Six provinces et territoires canadiens sur 13 sont gouvernés par des femmes. Plus de 50 % des diplômés universitaires sont des femmes. Et la proportion des femmes aux conseils d'administration des sociétés d'État est passée de 27,5 % à 52,4 % de 2006 à 2011, à la suite d'une réforme de la Loi sur la gouvernance des sociétés d'État adoptée par le gouvernement Charest. Pourtant, dans le secteur privé, la situation stagne.
Selon les données du Conseil du statut de la femme, à peine 15,8 % des membres des conseils d'administration des 100 plus grandes entreprises québécoises sont des femmes. Autre donnée : 28 % de ces entreprises sont administrées exclusivement par des hommes.
Militant depuis plus de 25 ans pour l'entrepreneuriat féminin, Louise Champoux-Paillé dit cependant que, même si le plafond de verre n'a toujours pas cédé, d'énormes pas ont été franchis. La présidente du conseil d'administration du Cercle des administrateurs de sociétés certifiés pense que le fruit est mûr pour accentuer le mouvement, notamment en revoyant les critères des comités de sélection.
«Si on avait des critères tenant compte de l'expérience dans des champs spécifiques ou de haute direction, on pourrait inclure dans le réservoir de référence des femmes qui ont toutes les compétences et les connaissances voulues pour siéger aux conseils d'administration», soutient-elle, et non seulement celles qui ont été présidentes ou vice-présidentes dans une grande entreprise, ce qui est relativement rare.
Elle estime que l'idée d'imposer un quota de femmes est mal perçue, tant du côté des membres de CA que chez un bon nombre de femmes. «Un quota avec un horizon de 8 ou 10ans, qui s'inscrit dans le cadre du renouvellement naturel des CA, pourrait être intéressant», ajoute celle qui a siégé aux conseils de l'Université du Québec à Montréal, de Loto-Québec et du Forum canadien des autorités de réglementation du marché financier, entre autres.

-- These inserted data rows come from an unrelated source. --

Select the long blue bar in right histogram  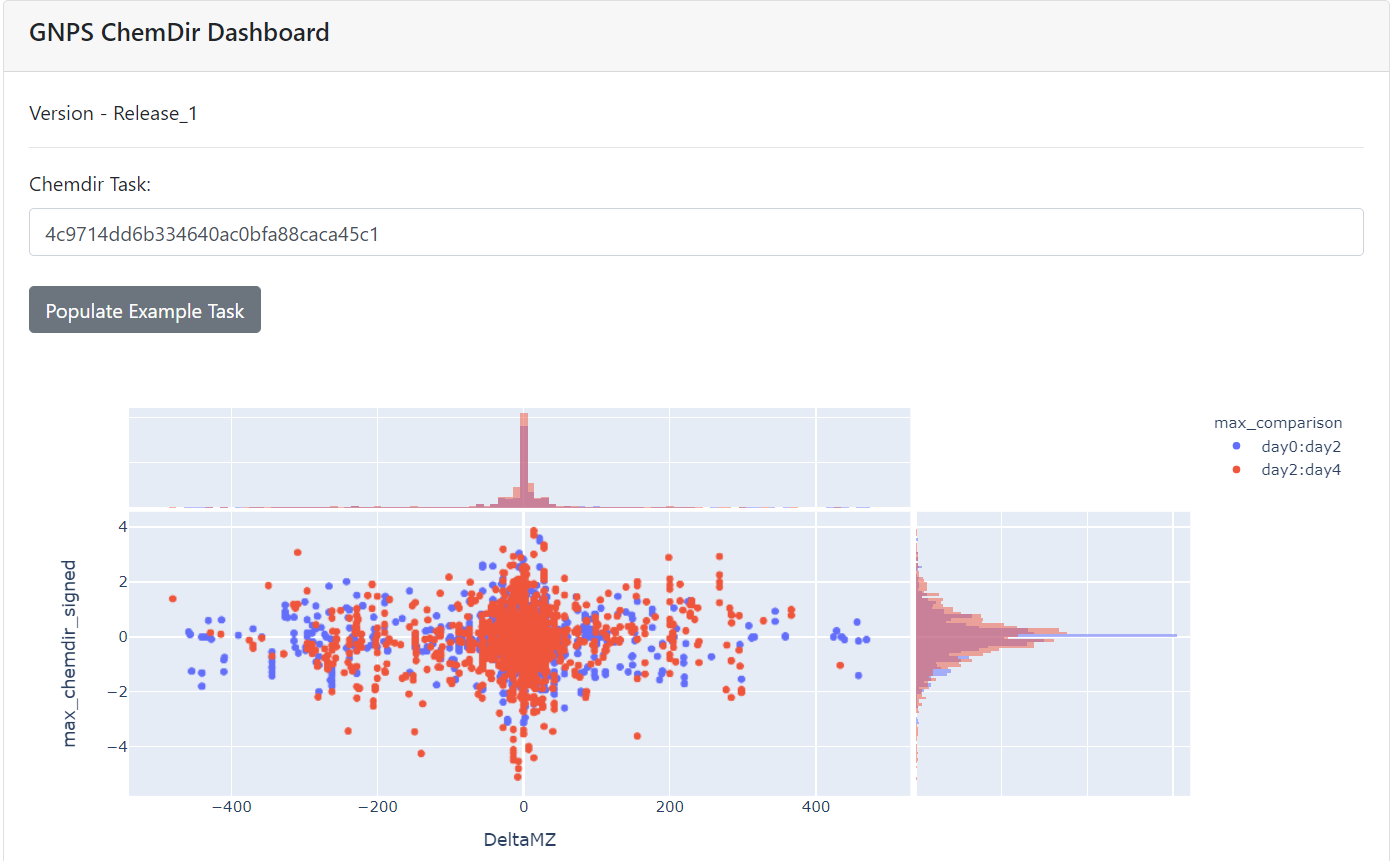1047,636
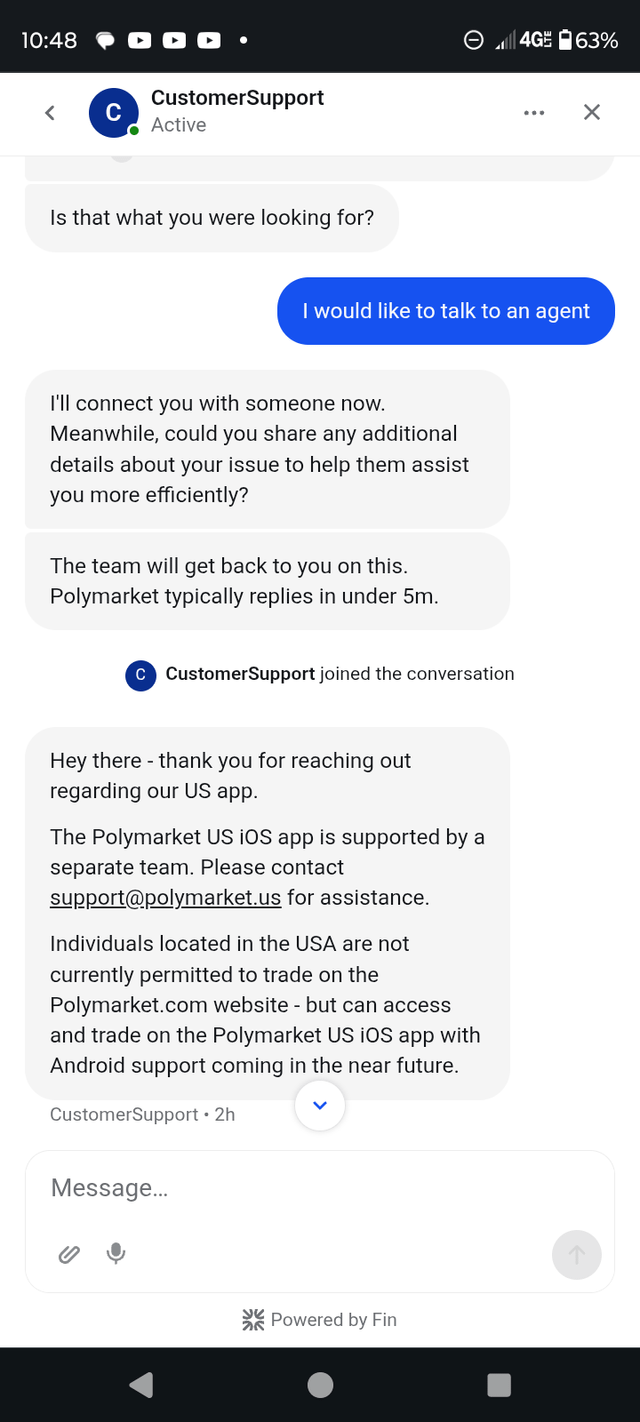This screenshot has height=1422, width=640.
Task: Close the support chat window
Action: pyautogui.click(x=592, y=112)
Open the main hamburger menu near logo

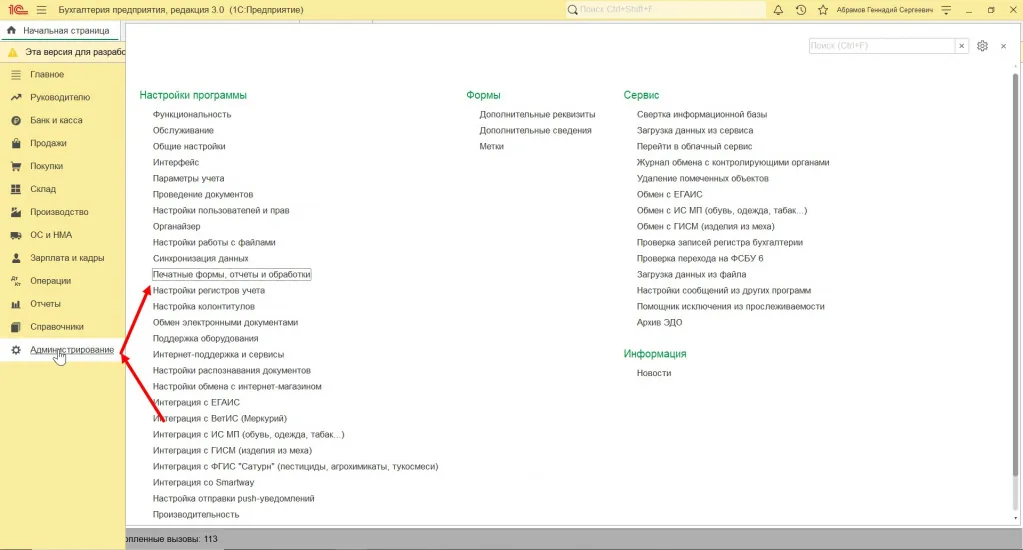coord(42,10)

Développer le leadership féminin
«Même si je ne suis pas une fervente, je dois avouer que ça marche», reconnaît quant à elle Nathalie Francisci, présidente de l'Institut des administrateurs de sociétés, section Québec.
«Mais plus que des quotas, ce que je voudrais voir, ce sont des entreprises qui développent le leadership féminin au sein de leurs organisations. Il faut mettre des femmes en position d'autorité, les rendre visibles dans des postes de leadership, ce qui aiderait à régler une partie du problème», croit Mme Francisci, également membre de l'Ordre des conseillers en ressources humaines et en relations industrielles agréés du Québec.
Pour Ahmed Benbouzid, directeur, innovation sociale et diversité de la Conférence des élus de Montréal, cela nécessite un changement de mentalités. La pénurie de main-d'oeuvre qualifiée et le remplacement d'administrateurs à la retraite rendront nécessaire l'ouverture de postes d'administrateurs. «C'est une question de valorisation des talents, dit-il. Il faut répondre aux arguments un à un lorsqu'on nous dit qu'on ne sait pas où chercher pour trouver des femmes qualifiées. Cela nous fait plaisir, quant à nous, de rappeler que nous avons un répertoire contenant plus de 250 portfolios de femmes d'expérience.»
Mais en ce qui concerne les quotas, il hésite, puisque la discrimination n'est pas qu'entre les hommes et les femmes au sein du milieu des affaires : «Les personnes immigrantes se heurtent, elles aussi, à des freins.»